## Work instructions
Reproduce the lines of the material below verbatim, beginning with the line containing "What do you see at coordinates (1300, 322)" and continuing through the line containing "new note is".

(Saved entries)
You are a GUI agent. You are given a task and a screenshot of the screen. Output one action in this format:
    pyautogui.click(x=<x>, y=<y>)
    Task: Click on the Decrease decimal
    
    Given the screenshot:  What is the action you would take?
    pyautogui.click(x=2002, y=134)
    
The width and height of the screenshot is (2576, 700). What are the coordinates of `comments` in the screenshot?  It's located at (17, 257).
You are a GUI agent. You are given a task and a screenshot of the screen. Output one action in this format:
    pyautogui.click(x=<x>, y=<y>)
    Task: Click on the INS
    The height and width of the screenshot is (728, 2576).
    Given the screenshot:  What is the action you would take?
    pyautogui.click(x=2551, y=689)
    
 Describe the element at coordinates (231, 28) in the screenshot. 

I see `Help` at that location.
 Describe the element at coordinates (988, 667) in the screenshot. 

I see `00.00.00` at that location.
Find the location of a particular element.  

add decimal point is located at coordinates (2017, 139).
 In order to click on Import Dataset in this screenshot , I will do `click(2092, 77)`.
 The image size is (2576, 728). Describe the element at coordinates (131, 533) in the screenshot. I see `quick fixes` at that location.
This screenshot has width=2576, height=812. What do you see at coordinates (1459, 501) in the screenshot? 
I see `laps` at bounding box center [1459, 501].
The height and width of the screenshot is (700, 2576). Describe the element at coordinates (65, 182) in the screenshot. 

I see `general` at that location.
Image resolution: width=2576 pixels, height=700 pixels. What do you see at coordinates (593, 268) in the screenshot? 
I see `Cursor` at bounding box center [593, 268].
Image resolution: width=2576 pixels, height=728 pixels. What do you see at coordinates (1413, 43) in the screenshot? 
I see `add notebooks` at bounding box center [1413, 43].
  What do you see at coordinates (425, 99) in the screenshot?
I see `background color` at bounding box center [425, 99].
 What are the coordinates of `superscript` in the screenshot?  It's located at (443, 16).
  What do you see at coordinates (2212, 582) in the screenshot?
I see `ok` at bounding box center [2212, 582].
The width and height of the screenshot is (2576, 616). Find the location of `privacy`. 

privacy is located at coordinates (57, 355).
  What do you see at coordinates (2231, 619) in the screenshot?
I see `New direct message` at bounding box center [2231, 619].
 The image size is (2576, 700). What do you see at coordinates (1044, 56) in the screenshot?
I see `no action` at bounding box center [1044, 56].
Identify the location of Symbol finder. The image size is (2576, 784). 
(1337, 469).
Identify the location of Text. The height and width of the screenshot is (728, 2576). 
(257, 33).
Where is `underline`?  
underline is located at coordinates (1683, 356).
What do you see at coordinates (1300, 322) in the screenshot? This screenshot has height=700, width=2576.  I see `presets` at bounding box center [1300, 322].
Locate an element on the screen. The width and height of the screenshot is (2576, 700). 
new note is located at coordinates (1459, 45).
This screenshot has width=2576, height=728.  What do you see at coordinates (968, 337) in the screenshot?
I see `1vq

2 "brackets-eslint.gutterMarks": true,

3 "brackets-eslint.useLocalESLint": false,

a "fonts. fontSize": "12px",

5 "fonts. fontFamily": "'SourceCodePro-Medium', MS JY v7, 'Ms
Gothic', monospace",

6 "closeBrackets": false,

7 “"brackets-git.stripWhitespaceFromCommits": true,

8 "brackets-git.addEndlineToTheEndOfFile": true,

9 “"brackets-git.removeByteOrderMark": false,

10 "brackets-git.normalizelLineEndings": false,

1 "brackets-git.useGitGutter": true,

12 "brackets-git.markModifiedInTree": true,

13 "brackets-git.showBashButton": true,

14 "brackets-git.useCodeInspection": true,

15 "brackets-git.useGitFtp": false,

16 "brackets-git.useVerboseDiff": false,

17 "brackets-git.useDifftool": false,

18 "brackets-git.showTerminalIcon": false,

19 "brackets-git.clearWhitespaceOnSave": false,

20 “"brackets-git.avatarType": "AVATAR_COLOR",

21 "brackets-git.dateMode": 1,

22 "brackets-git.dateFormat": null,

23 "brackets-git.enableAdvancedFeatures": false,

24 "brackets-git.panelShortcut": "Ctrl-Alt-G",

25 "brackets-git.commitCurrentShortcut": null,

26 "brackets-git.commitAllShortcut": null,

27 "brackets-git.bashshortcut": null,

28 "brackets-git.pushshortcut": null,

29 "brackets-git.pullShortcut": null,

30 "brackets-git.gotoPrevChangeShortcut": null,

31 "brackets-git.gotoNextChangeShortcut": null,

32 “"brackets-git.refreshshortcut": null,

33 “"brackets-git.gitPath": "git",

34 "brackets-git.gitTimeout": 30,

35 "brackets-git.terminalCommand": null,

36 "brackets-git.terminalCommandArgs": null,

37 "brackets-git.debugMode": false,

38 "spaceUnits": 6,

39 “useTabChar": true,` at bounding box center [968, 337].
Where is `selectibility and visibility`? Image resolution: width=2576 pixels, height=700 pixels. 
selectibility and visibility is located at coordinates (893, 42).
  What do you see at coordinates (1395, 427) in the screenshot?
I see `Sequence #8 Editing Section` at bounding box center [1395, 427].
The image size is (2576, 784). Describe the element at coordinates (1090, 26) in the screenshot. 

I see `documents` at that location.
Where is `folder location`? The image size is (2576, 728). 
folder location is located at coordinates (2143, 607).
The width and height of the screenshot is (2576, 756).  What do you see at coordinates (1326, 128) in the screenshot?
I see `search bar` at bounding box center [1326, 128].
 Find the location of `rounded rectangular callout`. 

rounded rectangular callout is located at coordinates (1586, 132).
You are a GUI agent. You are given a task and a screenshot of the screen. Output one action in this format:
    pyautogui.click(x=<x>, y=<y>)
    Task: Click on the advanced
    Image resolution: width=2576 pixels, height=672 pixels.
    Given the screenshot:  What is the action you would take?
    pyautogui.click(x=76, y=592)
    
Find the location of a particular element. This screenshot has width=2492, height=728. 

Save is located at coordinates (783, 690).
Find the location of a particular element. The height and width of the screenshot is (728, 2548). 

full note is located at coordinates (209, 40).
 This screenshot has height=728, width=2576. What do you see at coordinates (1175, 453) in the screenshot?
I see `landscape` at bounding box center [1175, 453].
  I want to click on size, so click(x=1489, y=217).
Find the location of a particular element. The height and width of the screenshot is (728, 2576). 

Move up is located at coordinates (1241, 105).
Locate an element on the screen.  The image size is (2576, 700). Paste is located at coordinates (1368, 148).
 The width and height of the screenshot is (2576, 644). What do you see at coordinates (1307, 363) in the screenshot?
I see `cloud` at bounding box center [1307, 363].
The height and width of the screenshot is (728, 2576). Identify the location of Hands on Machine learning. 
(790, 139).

## Complete response
What do you see at coordinates (1300, 322) in the screenshot? This screenshot has height=700, width=2576.  I see `presets` at bounding box center [1300, 322].
Locate an element on the screen. The width and height of the screenshot is (2576, 700). 
new note is located at coordinates (1459, 45).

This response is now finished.